Pattern Search – KMP Algorithm

Pattern Search with KMP Algorithm

Problem Statement

The Pattern Searching algorithms are also called String Matching Algorithms. These algorithms are very helpful in the case of searching a string within another string.

Given a text str[0..n-1] and a pattern pat[0..m-1], write a program with a function PatternSearch(char pat[], char str[]) that prints all occurrences of pat[] in str[]. Given that n > m.

Examples:

Input: str[] = “THIS IS A TEXT”
pat[] = “TEXT”

Output: Pattern found at index 10.


Naive Approach

In this approach, we will check each and every substring of the string. Below are the steps to follow.

  • Iterate over the string for i from 0 to n – 1 (n is the size of the string).
  • For every value of i slide the pattern over the text one by one and check for a match. If there is a match, then slides by 1 again to check for subsequent matches.

C Implementation

void Patternsearch(char* pat, char* str) {
    int M = strlen(pat);
    int N = strlen(str);
    for (int i = 0; i <= N - M; i++) {
        int j;
 
        for (j = 0; j < M; j++)
            if (str[i + j] != pat[j])
                break;
 
        if (j == M)
            printf("Pattern found at index %d \n", i);
    }
}

Java Implementation

public static void Patternsearch(String str, String pat) {
  int M = pat.length();
  int N = str.length();

  for (int i = 0; i <= N - M; i++) {

    int j;
    for (j = 0; j < M; j++)
      if (str.charAt(i + j) != pat.charAt(j))
        break;

    if (j == M)
      System.out.println("Pattern found at index " + i);
  }
}

Python Implementation

def Patternsearch(pat, str):
    M = len(pat)
    N = len(str) 
    for i in range(N - M + 1):
        j = 0
        while(j < M):
            if (str[i + j] != pat[j]):
                break
            j += 1
 
        if (j == M):
            print("Pattern found at index ", i)
  • Time Complexity: O(n) in the Best case and O(m*(n-m+1)) in the worst case.
  • Space Complexity: O(1).

KMP Pattern Searching

The KMP calculation utilizes the deteriorating property (design having the same sub-designs showing up more than once in the example) of the example and further develops the most pessimistic scenario running time complexity to O(n). The thought for the KMP calculation is: at whatever point the string gets mismatched, we definitely know a portion of the characters in the text of the following window. We will exploit this data to try not to coordinate with the characters that we realize will coordinate.

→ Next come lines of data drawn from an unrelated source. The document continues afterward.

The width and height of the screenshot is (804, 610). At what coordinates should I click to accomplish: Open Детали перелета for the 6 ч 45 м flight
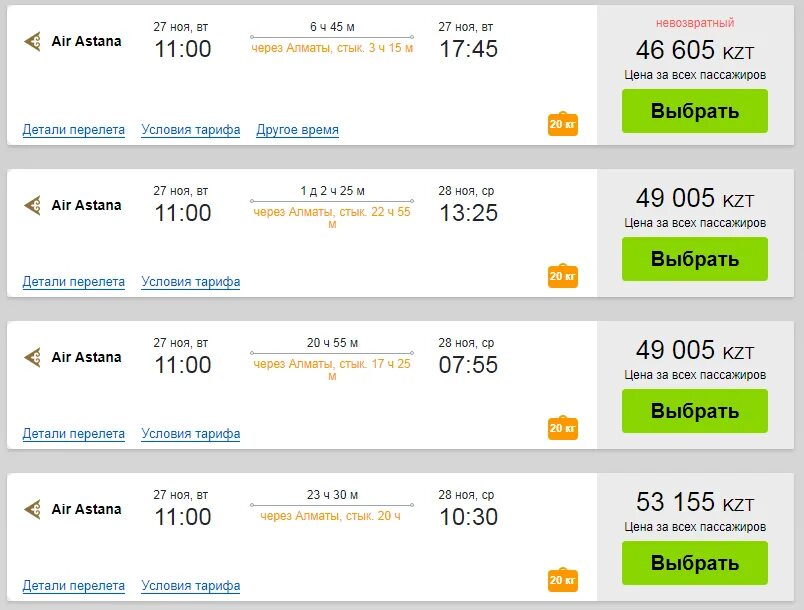[x=74, y=130]
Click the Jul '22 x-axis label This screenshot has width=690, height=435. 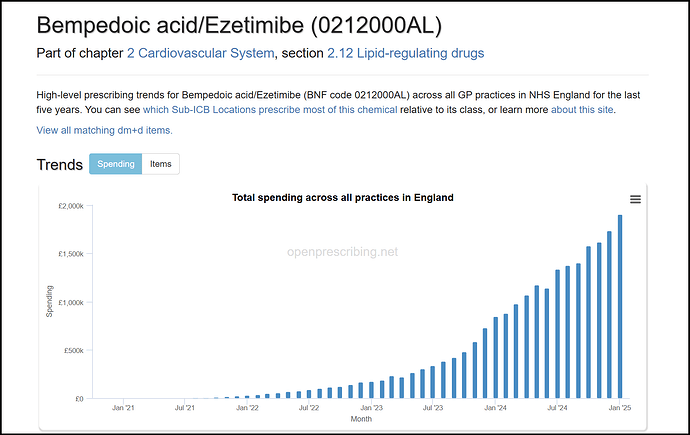(309, 408)
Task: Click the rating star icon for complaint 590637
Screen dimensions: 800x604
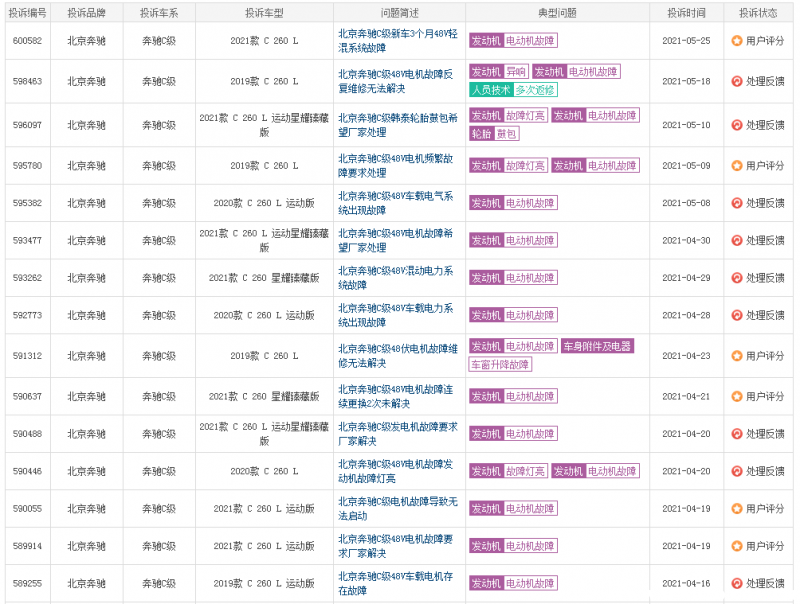Action: (x=737, y=396)
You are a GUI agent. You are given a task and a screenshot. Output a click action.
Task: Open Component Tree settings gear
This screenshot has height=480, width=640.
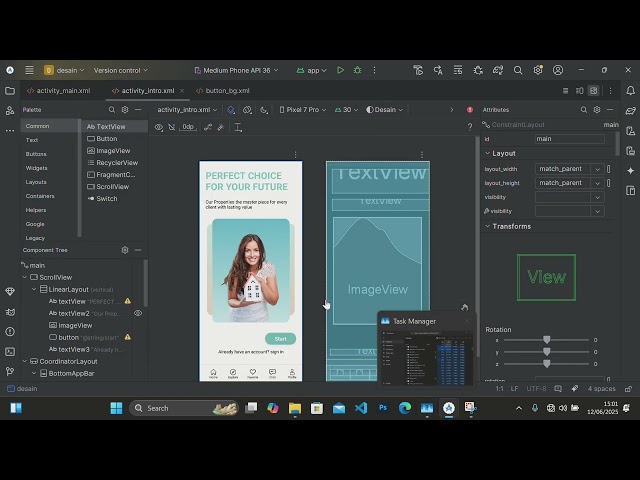125,250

  • The KMP algorithm pre-computes pat[] and creates an array lps[] of size m (same as the size of pattern) which is used to jump characters while matching.
  • We search for lps in sub-patterns. More commonly we focus on sub-strings of patterns that are either prefixes and suffixes.
  • For every sub-pattern pat[0..i] where i range from 0 to m-1, lps[i] stores the size of the maximum matching proper prefix which is also a suffix of the sub-pattern pat[0..i].

How can we utilize lps[] to decide the next positions or to know the number of characters to be jumped?

  • We begin contrasting pat[j] with j = 0 with characters of the current window of text.
  • We keep checking characters str[i] and pat[j] and keep incrementing i and j while pat[j] and str[i] keep matching.
  • When we see there is a mismatch then,
    • It is already known that characters pat[0..j-1] are the same as str[i-j…i-1]
    • From the above points, we can conclude that lps[j-1] is the frequency of characters of pat[0…j-1] that are both proper prefixes and proper suffixes.
    • In conclusion, we don’t need to check these lps[j-1] characters with str[i-j…i-1] because we know that these characters will always match.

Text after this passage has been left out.